Un sauvetage s’impose donc. Compte tenu du délabrement du bâtiment où elle se trouve, la meilleure solution consisterait, avec naturellement l’accord du propriétaire et moyennant une juste indemnisation, à déplacer la porte en un lieu à déterminer dans la partie ancienne du bourg de Pleaux, préférablement près de l’église. Cette solution aurait le grand avantage de la mettre en valeur ainsi que son nouvel environnement urbain, tout en respectant la vraisemblance historique. En effet, la porte date sensiblement de la même époque que la reconstruction de l’église Saint Sauveur (deuxième moitié du 15ème) et la toponymie des lieux - présence d’une ancienne place d’Enroussou (patois pour Rosson) - laisse penser que les chevaliers de Saint Lazare possédaient une maison de ville à l’intérieur du bourg située dans les parages de l’église ( là-dessus voir de Ribier « Les chevaliers de Saint Lazare de Jérusalem en Haute Auvergne – La commanderie de Rosson Aurillac Bancharel 1901 , page 19 ) . L’intérêt esthétique et historique de la porte en question est confirmé, s’il en était besoin, par le fait qu’elle a tenté le pinceau des peintres (voir illustrations) et que sa photo figure dans plusieurs ouvrages érudits consacrés aux Ordres hospitaliers (voir Rafael Hyacinte, « l’Ordre de Saint Lazare de Jérusalem au Moyen Age », page 135, figure 86 et Bernard Vinatié « Les hospitaliers de Saint Antoine en Haute Auvergne » page 107).
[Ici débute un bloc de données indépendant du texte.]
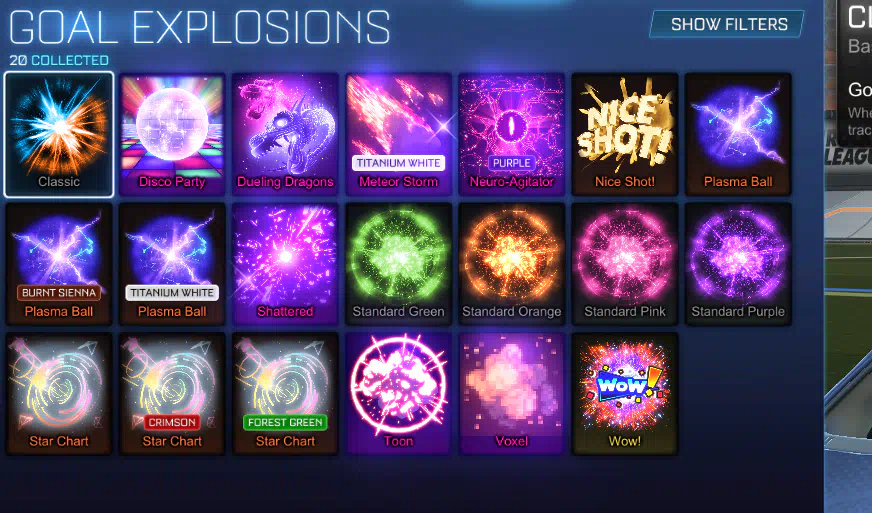
Task: Pick the Burnt Sienna Plasma Ball
Action: pos(59,264)
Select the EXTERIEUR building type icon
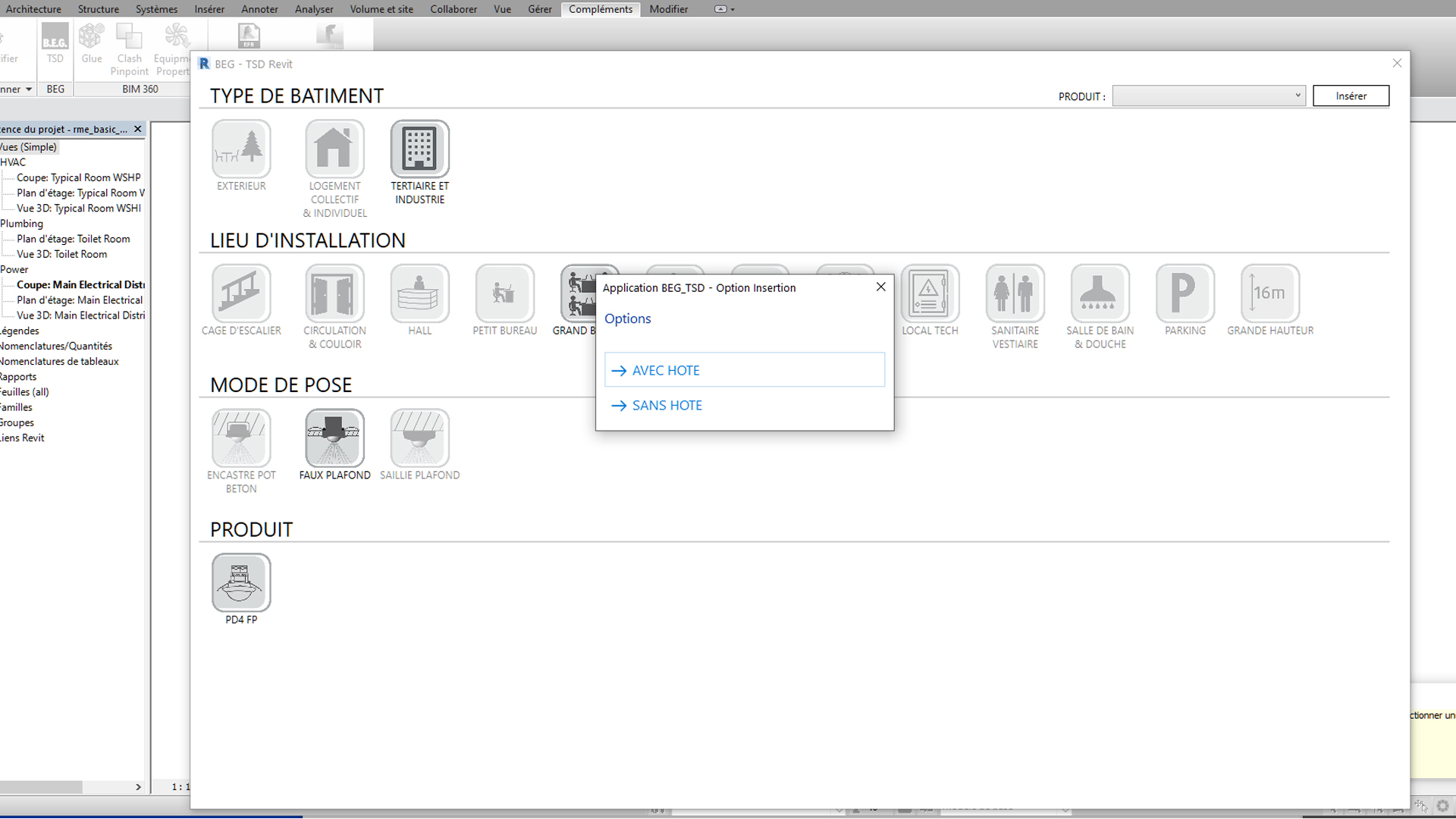The image size is (1456, 819). [241, 149]
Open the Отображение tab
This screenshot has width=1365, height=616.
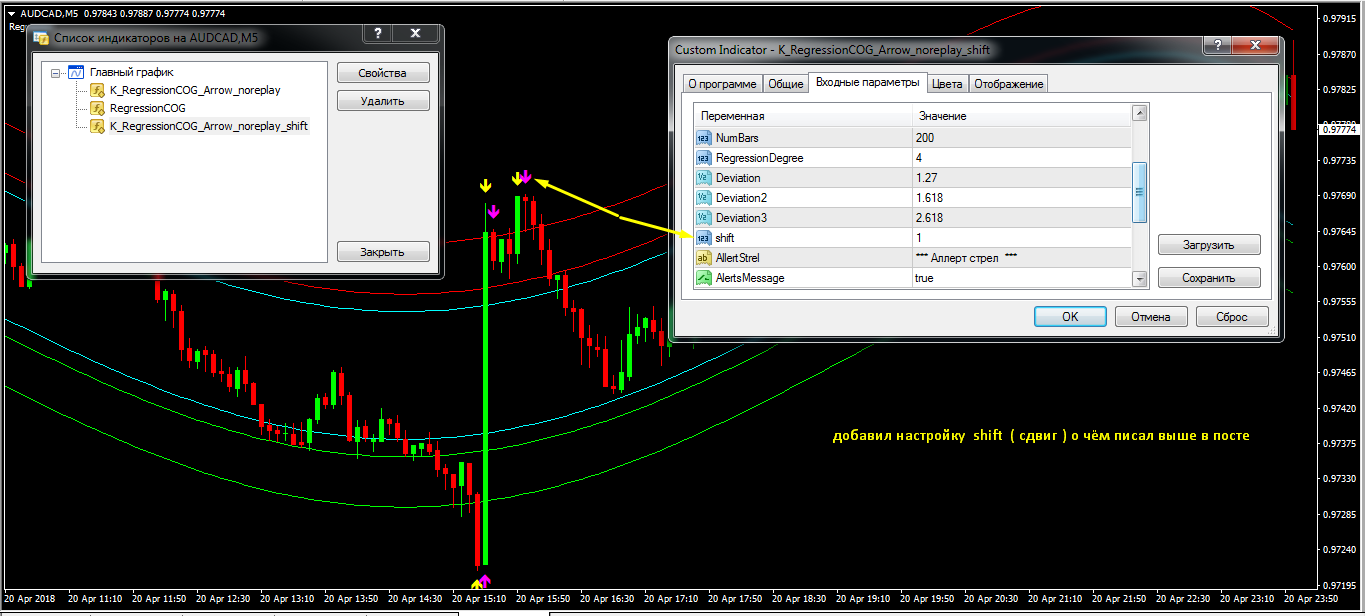tap(1009, 84)
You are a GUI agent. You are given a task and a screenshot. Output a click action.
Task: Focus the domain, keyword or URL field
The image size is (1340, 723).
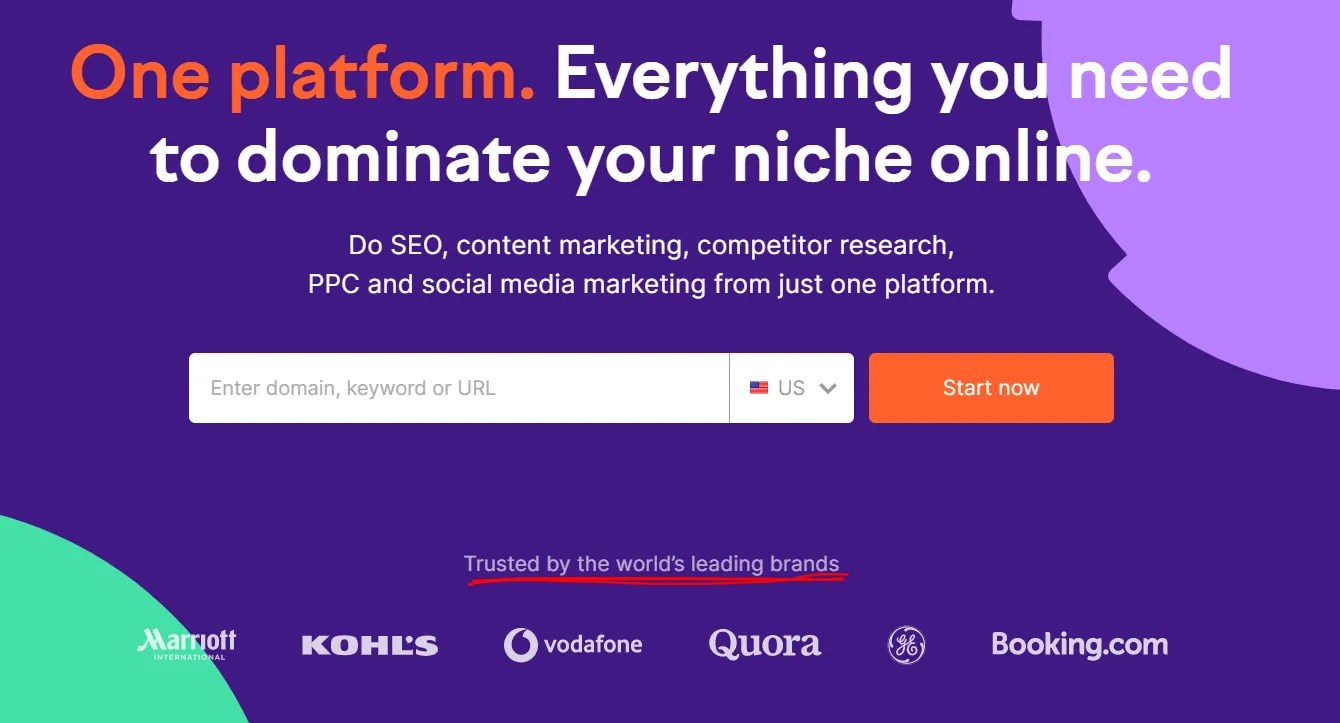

Cet intérêt manifesté récemment par la communauté érudite renforce l’opportunité d’une mesure de sauvegarde qui ne semble pas poser de problèmes insurmontables.

 

Illustrations

 

porte commanderie01Porte de la chapelle - Claudine Sabatier (2015) porte commanderie02Porte de la chapelle Dessin Raymond Mil (circa 1930)

 

porte commanderie03Porte de la chapelle in Rafael Hyacinte
« L’Ordre de Saint Lazard de Jérusalem au Moyen Age » (2003)

 

porte commanderie04Porte de la chapelle in Bernard Vinatier
« Les Hospitaliers de Saint Antoine en Haute Auvergne » (2016)

 

porte commanderie05Lauze provenant du toit de la chapelle (?) porte commanderie06Armoiries de l’Ordre de Saint Lazare

 

1 Gallia Christiana vol 7 1744 page 1050.

2 Bail transformé en emphytéose en 1675.

3 Bien national ayant appartenu selon le procès- verbal au ci - devant comte d’Artois (futur Charles X) alors qu’il s’agissait en réalité du comte de Provence (futur Louis XVIII) , Grand Maitre de l’Ordre de Saint Lazare au moment de la Révolution.